MATERIALS AND METHODS: A total of 30 patients (26.7% women) treated with cystectomy and urinary diversion for muscle invasive bladder cancer participated in the study. Patients were recruited from the Department of Urology at Mount Sinai and through advertisements on the Bladder Cancer Advocacy Network (BCAN) website between December 2011 and September 2012. Data were collected at individual interviews, which were audiotaped and transcribed.

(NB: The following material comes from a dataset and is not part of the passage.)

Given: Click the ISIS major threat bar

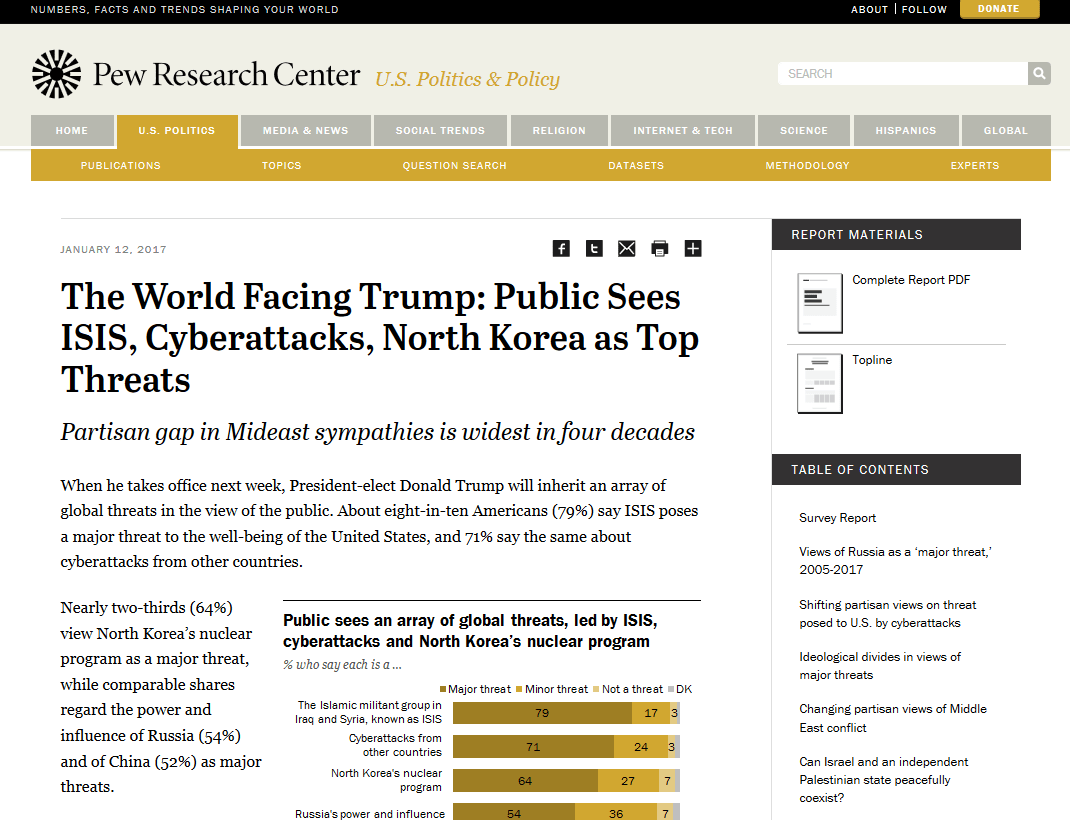Looking at the screenshot, I should (542, 713).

Transcribed data were quantitatively analyzed to explore key unmet needs.

RESULTS: At diagnosis unmet informational needs were predominant, consisting of insufficient discussion of certain topics, including urinary diversion options and their side effects, self-care, the recovery process and medical insurance. Unmet psychological needs related to depression, and worries about changes in body image and sexual function were reported. Postoperative unmet needs revolved around medical needs (eg pain and bowel dysfunction) and instrumental needs (eg need of support for stomal appliances, catheters and incontinence). During survivorship (ie 6 to 72 months postoperatively) unmet needs centered around psychological support (ie depression, poor body image and sexual dysfunction) and instrumental support (eg difficulty adjusting to changes in daily living).

CONCLUSIONS: Meeting patient needs is imperative to ensure adequate patient involvement in health care and enhance postoperative quality of life. An effective support provision plan should follow changes in patient needs.